Copy the material starting at the line containing "The width and height of the screenshot is (1146, 594)." and ending at the line containing "Screen dimensions: 1568x488 (x=1451, y=295)", swapping "Mappings" for "Settings" and leaving everything else unchanged.

==== Recorded data

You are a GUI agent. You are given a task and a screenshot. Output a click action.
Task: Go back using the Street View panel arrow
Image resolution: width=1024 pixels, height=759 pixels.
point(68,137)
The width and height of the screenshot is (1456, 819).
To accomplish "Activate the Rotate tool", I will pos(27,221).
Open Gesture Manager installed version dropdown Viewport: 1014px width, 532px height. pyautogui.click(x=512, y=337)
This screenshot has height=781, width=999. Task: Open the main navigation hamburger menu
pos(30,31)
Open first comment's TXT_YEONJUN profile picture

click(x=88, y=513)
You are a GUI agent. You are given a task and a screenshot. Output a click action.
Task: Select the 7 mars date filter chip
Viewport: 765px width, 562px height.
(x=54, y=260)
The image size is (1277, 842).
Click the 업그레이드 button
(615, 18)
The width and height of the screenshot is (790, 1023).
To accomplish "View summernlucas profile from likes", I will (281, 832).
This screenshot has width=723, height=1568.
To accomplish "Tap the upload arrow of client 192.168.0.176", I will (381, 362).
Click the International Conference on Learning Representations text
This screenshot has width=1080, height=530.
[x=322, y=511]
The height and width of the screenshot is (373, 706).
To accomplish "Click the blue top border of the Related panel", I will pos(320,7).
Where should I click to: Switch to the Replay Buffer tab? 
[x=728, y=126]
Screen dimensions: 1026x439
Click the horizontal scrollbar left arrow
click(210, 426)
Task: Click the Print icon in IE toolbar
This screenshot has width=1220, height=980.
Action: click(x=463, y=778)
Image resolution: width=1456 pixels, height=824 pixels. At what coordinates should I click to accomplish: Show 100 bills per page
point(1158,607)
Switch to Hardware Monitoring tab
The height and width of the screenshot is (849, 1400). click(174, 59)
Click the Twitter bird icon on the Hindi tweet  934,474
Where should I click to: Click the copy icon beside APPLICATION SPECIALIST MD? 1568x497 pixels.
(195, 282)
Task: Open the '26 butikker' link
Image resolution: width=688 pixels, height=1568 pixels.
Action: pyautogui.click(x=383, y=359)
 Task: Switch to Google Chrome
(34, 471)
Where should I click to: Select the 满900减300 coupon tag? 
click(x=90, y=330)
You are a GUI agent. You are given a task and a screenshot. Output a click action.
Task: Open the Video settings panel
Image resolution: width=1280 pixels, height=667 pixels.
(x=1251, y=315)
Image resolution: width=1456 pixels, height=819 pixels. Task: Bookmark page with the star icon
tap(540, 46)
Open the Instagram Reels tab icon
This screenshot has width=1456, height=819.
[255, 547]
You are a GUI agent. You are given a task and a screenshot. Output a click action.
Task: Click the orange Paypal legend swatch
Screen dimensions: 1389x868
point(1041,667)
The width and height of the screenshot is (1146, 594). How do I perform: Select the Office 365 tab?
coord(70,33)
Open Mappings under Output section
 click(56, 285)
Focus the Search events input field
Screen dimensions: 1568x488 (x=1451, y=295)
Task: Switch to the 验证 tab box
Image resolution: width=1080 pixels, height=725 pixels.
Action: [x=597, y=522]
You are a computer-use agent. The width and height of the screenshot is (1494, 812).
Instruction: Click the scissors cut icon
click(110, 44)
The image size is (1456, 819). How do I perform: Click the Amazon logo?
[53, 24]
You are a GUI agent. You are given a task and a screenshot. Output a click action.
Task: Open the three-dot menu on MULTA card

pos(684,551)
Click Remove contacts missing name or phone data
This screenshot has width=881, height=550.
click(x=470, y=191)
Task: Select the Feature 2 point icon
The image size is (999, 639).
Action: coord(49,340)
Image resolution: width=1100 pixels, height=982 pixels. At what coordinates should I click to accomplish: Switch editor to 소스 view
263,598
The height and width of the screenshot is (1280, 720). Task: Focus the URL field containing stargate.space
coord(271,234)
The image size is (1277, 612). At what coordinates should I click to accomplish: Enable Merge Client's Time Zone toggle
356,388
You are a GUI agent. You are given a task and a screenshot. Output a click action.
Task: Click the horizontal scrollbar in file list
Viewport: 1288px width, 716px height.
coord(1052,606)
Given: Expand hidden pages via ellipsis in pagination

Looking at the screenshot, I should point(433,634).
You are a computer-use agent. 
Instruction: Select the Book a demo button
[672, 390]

========

:: Task solution ::
The width and height of the screenshot is (1146, 594). How do I perform: Select the Office 365 tab?
coord(70,33)
Open Settings under Output section
 click(56, 285)
Focus the Search events input field
Screen dimensions: 1568x488 (x=1451, y=295)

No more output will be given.